■ **ACTIVITY**
Every entry below is to be returned unchanged. Images are not part of the copy.

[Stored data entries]
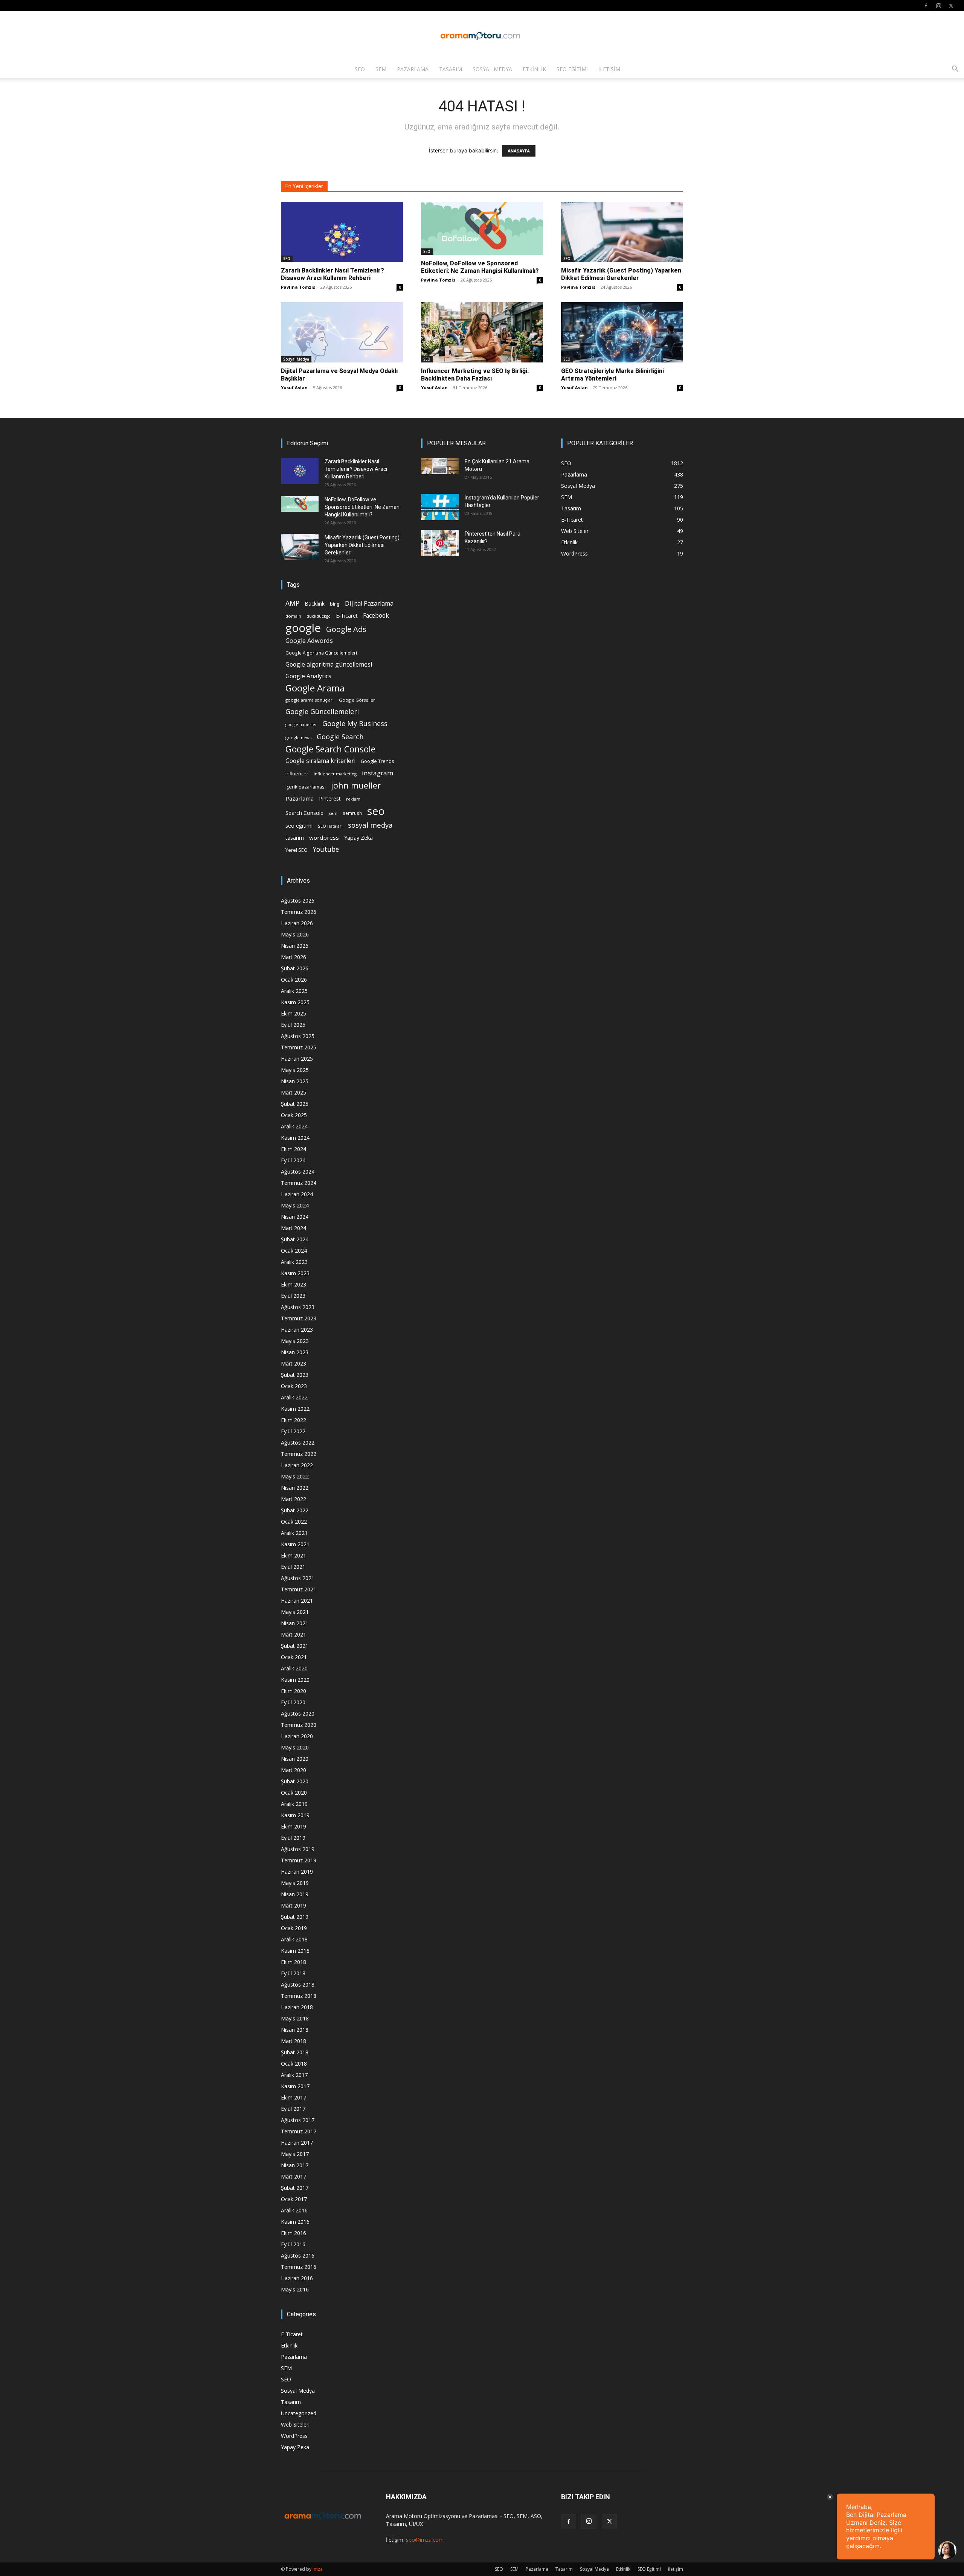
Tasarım (450, 69)
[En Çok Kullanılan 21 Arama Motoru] (440, 466)
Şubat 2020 (294, 1781)
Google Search (340, 736)
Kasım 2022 (295, 1408)
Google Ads (346, 629)
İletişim (609, 69)
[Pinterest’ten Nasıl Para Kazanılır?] (440, 543)
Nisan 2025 (294, 1081)
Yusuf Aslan (294, 387)
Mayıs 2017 (295, 2153)
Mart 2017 (293, 2176)
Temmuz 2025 (298, 1047)
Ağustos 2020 (297, 1713)
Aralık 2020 (294, 1668)
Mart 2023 (293, 1363)
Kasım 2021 (295, 1544)
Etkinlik (534, 69)
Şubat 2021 (294, 1645)
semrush (352, 813)
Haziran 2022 (297, 1465)
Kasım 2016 (295, 2221)
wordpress (324, 837)
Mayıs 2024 (295, 1205)
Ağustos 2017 (297, 2120)
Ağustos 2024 (297, 1171)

■ **ANSWER TO THIS TASK**
Tasarım (450, 69)
[En Çok Kullanılan 21 Arama Motoru] (440, 466)
Şubat 2020 (294, 1781)
Google Search (340, 736)
Kasım 2022 (295, 1408)
Google Ads (346, 629)
İletişim (609, 69)
[Pinterest’ten Nasıl Para Kazanılır?] (440, 543)
Nisan 2025 (294, 1081)
Yusuf Aslan (294, 387)
Mayıs 2017 (295, 2153)
Mart 2017 (293, 2176)
Temmuz 2025 (298, 1047)
Ağustos 2020 (297, 1713)
Aralık 2020 (294, 1668)
Mart 2023 (293, 1363)
Kasım 2021 (295, 1544)
Etkinlik (534, 69)
Şubat 2021 (294, 1645)
semrush (352, 813)
Haziran 2022 (297, 1465)
Kasım 2016 (295, 2221)
wordpress (324, 837)
Mayıs 2024 (295, 1205)
Ağustos 2017 (297, 2120)
Ağustos 2024 (297, 1171)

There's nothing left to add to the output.